Większość ekonomistów jest zgodna- ostatnie duże spadki na giełdach to początek kolejnego globalnego kryzysu gospodarczego. Sami ekonomiści nie są zaskoczeni, zasadniczo tendencja wzrostowa utrzymywała się na światowych rynkach od dawna i ostatnia większa zapaść gospodarcza miała miejsce w pamiętnym roku 2008. Zgodnie z teorią cykli koniunkturalnych hossa na rynkach musiała się w końcu skończyć i wykresy gospodarcze musiały wyświetlić się na czerwono. To co w nadchodzącym kryzysie jest nietypowe, to realia w jakich wybucha. O ile Wielki Kryzys z lat ‘20 i ‘30 wybuchł już po epidemii grypy hiszpanki, o tyle obecnie pandemia Covid-19 praktycznie idealnie pokrywa się z początkiem trudnego czasu dla gospodarki, co kumuluje uzasadnione obawy.
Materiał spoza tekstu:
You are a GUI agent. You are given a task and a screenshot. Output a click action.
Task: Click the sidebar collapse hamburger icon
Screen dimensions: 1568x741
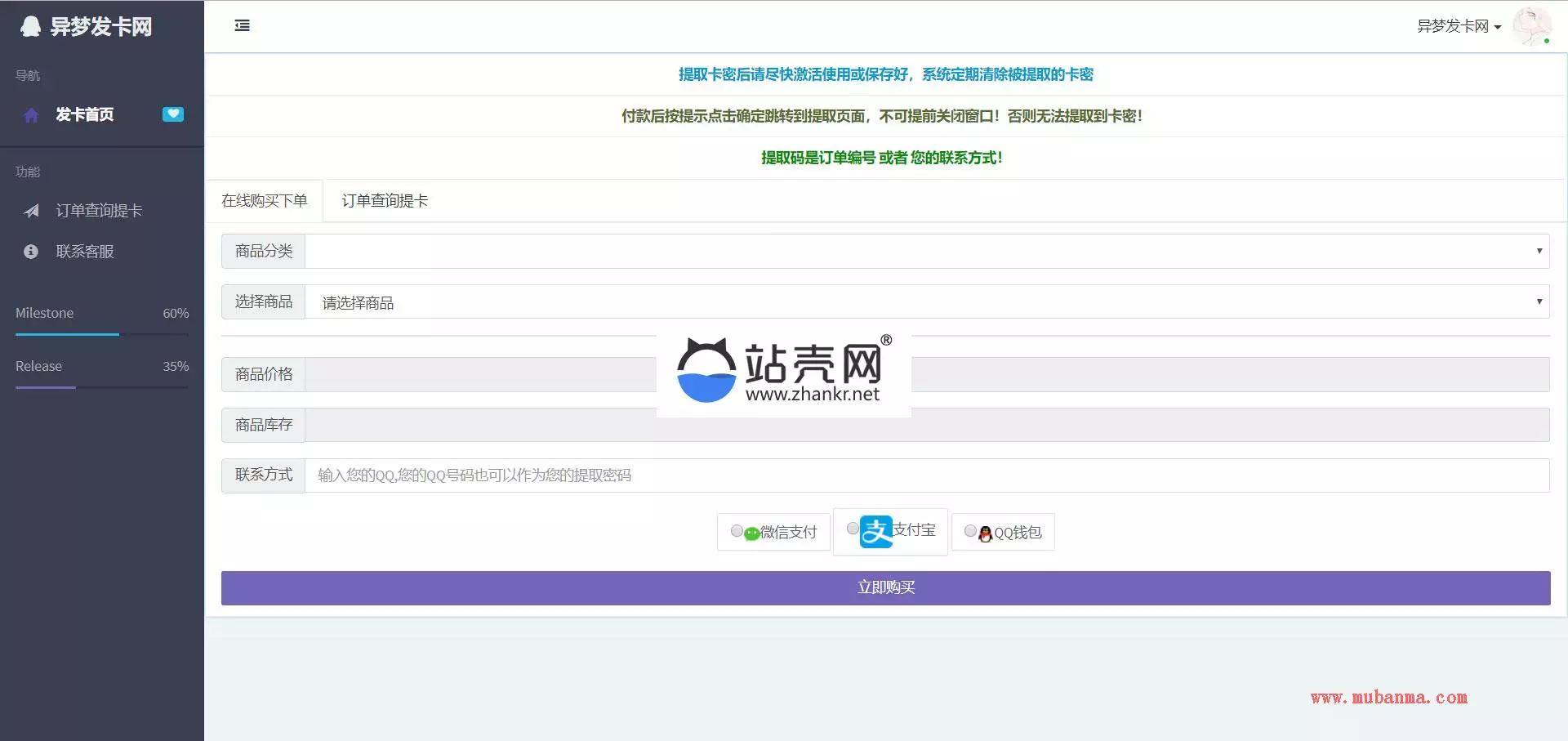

W czasie Wielkiego Kryzysu obraną przez amerykańską administrację strategią antykryzysową był New Deal, który dał początek Teorii Keynesa, zwanej też Keynesizmem. Zakłada ona między innymi interwencjonizm. W największym uproszczeniu- w obliczu gigantycznego załamania gospodarczego władza stara się minimalizować negatywne skutki kryzysu poprzez wzrost inwestycji w szeroko rozumiany sektor publiczny. W założeniu rząd zleca prywatnym przedsiębiorcom realizację robót publicznych, dzięki czemu Ci otrzymują kontrakty od relatywnie stabilnego podmiotu jakim jest Państwo, w czasie gdy potencjalni klienci z sektora prywatnego albo nie są zainteresowani usługami, albo niekoniecznie są wypłacalni ze względu na złą koniunkturę.
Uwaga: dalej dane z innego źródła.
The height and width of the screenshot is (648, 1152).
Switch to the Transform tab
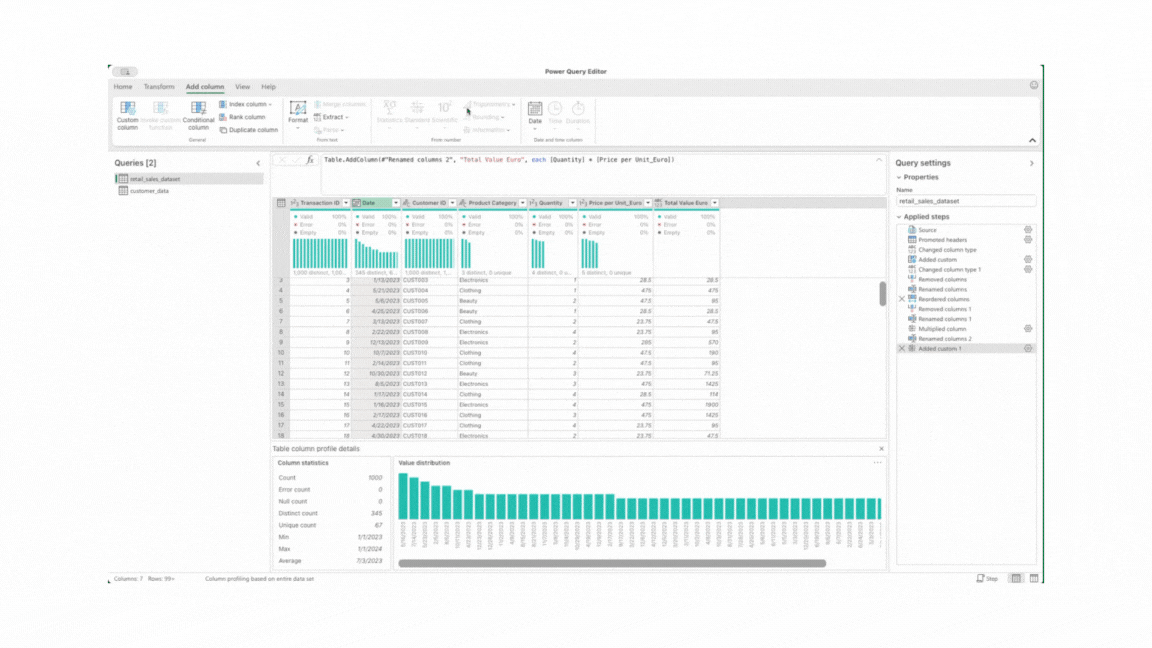coord(159,87)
Teorie Keynes mają wielu przeciwników, zwłaszcza w Polsce, gdzie bardzo popularna jest między innymi klasyczna szkoła ekonomii, która bardzo negatywnie odnosi się do wszelkich ingerencje państwa w gospodarkę. Bezsprzecznym pozostaje jednak fakt, że większość rządów zachodnich państw, w momencie problemów rynkowych decyduje się na zwiększenie ilości zamówień publicznych. Nawet jeśli ktoś jesteś przeciwnyinterwencjom władz w gospodarkę to najpewniej staną się one faktem, rzeczywistość można krytykować, ale nie należy jej ignorować i uwzględnić zainteresowanie się tematyką zamówień publicznych , jako elementu dywersyfikacji źródeł dochodu przedsiębiorstwa.
Czy polscy przedsiębiorcy, którzy dotychczas realizowali zamówienia publiczne mogą liczyć na stabilną sytuację swoich działalności gospodarczych w nadchodzącym kryzysie? Niestety nie- oprócz pandemii, z początkiem kryzysu zbiegł się kolejny czynnik, stricte związany z sytuacją wewnętrzną Polski. Należy przyjąć, iż wszelkie bardziej zaawansowane inwestycje będą miały miejsce dopiero w roku 2021. Żaden rząd nie jest w stanie w krótszym czasie dokonać dużych przesunięć w budżecie, a rozpoczęcie większych działań wiąże się z istotną zmianą prawną. Z dniem 01 stycznia 2021 roku w życie wchodzi zupełnie nowa, uchwalona 11 września 2019 r. ustawa Prawo Zamówień Publicznych (Dz. U. z 2019 poz. 2019). Warto podkreślić- to zupełnie nowa ustawa, nie nowelizacja dotychczasowej.
W efekcie nawet doświadczeni wykonawcy muszą przygotować się na zmiany w stosunku do stosowanej od 16 lat procedurze. Znacząco zwiększy się rola elektronizacji zamówień publicznych, ustawa ma ułatwiać dostęp do zamówień publicznych przedsiębiorcom z sektora MŚP, zwiększenie transparentności zamówień poniżej tak zwanych „progów unijnych”. Istotne będą też zmiany w procedurze odwoławczej od przegranego postępowania.
W najbliższym czasie należy spodziewać się dużej liczby przetargów, koniecznie uwzględniając zmiany, które nadejdą w nowym roku. Warto skonsultować się ze specjalistami z prawa zamówień publicznych celem dostosowania swojego działu handlowego do zupełnie nowych regulacji. Dotychczas przetarte szlaki praktycznie w całości się zdezaktualizują. Aby utrzymać ciągłość zamówień lub liczyć na nowe należy zapewnić sobie odpowiednie zaplecze merytoryczne, chroniące naszą ofertę przed odrzuceniem z przyczyn proceduralnych. Ze względu na optymistyczne podejście ustawodawcy do małych i średnich przedsiębiorców jako wykonawców, dostosowanie się do nowych warunków może zapewnić nam stabilność finansową do dobie załamania gospodarczego.